Enhancement of Polymorphonuclear Cell-mediated Tumor Cell Killing on Simultaneous Engagement of FcγRI (CD64) and FcαRI (CD89)¹

Immunotherapeutic approaches that harness the cytotoxic ability of immune cells to reject tumor cells receive increasing levels of attention. Both T cells and myeloid cells are considered suitable effector cells and have documented ability to kill tumor cells (1). PMN³ cells represent an attractive effector cell population, and their numbers can be easily increased in vivo by G-CSF (2). To elicit cytotoxic responses, these cells require activation via trigger molecules that can be linked to target cells via mAb, and several mAb targeting to tumor cells have recently been approved for cancer therapy (3). The prototypic antitumor Ab rituximab, a chimeric anti-CD20 mAb, was shown to elicit prominent antitumor effects in patients with non-Hodgkin’s B-cell lymphoma (4, 5), whereas Herceptin, an anti-HER-2/neu mAb, induced promising results in breast cancer patients (3, 6). Because interaction with Fc receptors was reported to be crucial for therapeutic responses induced by antitumor mAb (7), the development of BsAb targeting to select Fc receptors may represent a way to further improve therapeutic activity (1, 8, 9).

Both the class I receptors for IgG (FcγRI, CD64) and IgA (FcαRI, CD89) have been identified as candidate therapeutic targets (9, 10, 11).
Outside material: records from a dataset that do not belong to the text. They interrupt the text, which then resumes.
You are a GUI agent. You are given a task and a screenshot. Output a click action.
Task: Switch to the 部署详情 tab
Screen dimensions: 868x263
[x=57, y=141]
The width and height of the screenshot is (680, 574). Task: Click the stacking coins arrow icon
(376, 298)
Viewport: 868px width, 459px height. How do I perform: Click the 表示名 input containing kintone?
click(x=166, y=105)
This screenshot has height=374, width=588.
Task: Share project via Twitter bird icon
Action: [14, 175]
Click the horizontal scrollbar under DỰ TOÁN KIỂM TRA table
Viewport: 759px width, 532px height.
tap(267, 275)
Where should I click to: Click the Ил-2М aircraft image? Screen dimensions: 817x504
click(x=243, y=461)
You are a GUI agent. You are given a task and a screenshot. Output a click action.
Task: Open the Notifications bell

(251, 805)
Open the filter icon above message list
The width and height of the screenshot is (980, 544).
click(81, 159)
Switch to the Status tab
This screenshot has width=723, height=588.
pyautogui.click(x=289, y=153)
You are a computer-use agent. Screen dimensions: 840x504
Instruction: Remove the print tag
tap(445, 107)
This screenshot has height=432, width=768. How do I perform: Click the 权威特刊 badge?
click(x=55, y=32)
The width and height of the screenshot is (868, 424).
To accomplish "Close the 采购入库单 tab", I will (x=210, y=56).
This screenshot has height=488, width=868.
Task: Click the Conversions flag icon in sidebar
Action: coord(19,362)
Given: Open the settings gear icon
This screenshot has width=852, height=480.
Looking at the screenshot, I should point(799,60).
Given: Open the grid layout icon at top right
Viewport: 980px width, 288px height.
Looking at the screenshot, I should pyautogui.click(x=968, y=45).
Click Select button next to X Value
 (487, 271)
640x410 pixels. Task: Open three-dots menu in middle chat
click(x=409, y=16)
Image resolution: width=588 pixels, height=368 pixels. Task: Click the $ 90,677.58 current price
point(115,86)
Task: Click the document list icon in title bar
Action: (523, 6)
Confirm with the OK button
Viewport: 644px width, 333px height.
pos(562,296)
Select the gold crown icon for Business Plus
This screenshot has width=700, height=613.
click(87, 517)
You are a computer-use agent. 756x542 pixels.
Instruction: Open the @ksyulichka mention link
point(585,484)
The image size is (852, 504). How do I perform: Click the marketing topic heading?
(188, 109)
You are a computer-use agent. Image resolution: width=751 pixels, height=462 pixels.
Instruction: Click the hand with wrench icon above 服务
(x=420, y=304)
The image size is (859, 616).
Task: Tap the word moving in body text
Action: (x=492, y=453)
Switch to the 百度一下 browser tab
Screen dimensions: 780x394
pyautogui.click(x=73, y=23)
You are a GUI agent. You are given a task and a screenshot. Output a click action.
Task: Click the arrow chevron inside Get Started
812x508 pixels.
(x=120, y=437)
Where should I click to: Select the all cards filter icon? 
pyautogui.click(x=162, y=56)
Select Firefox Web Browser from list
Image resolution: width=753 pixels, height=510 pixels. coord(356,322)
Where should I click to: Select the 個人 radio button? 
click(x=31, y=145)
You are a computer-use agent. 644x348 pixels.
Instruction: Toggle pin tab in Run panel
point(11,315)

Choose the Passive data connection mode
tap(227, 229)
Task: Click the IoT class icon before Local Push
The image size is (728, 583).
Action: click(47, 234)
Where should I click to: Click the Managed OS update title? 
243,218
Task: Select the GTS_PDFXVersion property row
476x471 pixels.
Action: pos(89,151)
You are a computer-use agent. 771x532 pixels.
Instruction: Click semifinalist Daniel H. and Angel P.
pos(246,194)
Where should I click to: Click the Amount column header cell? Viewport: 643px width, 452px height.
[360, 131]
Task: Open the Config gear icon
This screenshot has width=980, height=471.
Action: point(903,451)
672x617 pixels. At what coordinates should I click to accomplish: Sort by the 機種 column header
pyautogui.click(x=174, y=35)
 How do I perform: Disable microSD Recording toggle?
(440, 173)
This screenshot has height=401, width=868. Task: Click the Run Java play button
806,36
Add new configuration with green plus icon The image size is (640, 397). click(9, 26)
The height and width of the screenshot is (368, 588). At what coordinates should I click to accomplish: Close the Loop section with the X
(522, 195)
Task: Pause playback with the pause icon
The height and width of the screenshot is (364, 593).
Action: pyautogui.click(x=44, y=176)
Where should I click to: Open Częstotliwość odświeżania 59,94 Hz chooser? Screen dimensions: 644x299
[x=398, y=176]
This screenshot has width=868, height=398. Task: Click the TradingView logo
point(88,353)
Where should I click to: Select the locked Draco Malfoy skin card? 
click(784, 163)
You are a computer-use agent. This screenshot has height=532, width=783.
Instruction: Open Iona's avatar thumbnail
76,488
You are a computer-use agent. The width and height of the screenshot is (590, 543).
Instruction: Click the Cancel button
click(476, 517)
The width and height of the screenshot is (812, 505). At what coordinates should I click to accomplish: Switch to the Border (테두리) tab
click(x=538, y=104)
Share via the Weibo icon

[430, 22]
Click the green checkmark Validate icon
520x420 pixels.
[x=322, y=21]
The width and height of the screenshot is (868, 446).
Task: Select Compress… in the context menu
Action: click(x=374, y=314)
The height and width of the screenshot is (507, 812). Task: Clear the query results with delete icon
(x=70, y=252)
These receptors exhibit a myeloid-restricted cell distribution and potently trigger effector functions like phagocytosis and tumor cell lysis (12, 13). PMN cells constitutively express FcαRI and can be induced to express FcγRI upon treatment with IFN-γ or G-CSF (2, 14). We thus posed the question whether it would be feasible to use both receptors simultaneously as trigger molecules for immunotherapy.

Both FcR classes, however, associate with the promiscuous FcR γ chain signaling subunit and are dependent on this FcR γ chain for stable surface expression (15, 16, 17, 18, 19). Consequently, it is conceivable that FcγRI and FcαRI “cross-compete” for the FcR γ chain, which would hinder the possibility of using both receptors in immunotherapy. The aim of this study was, therefore, to determine whether both receptors can function independently, irrespective of (limiting amounts of) the FcR γ chain. Furthermore, we analyzed whether simultaneous engagement of FcαRI and FcγRI on PMN cells facilitates destruction of malignant cells.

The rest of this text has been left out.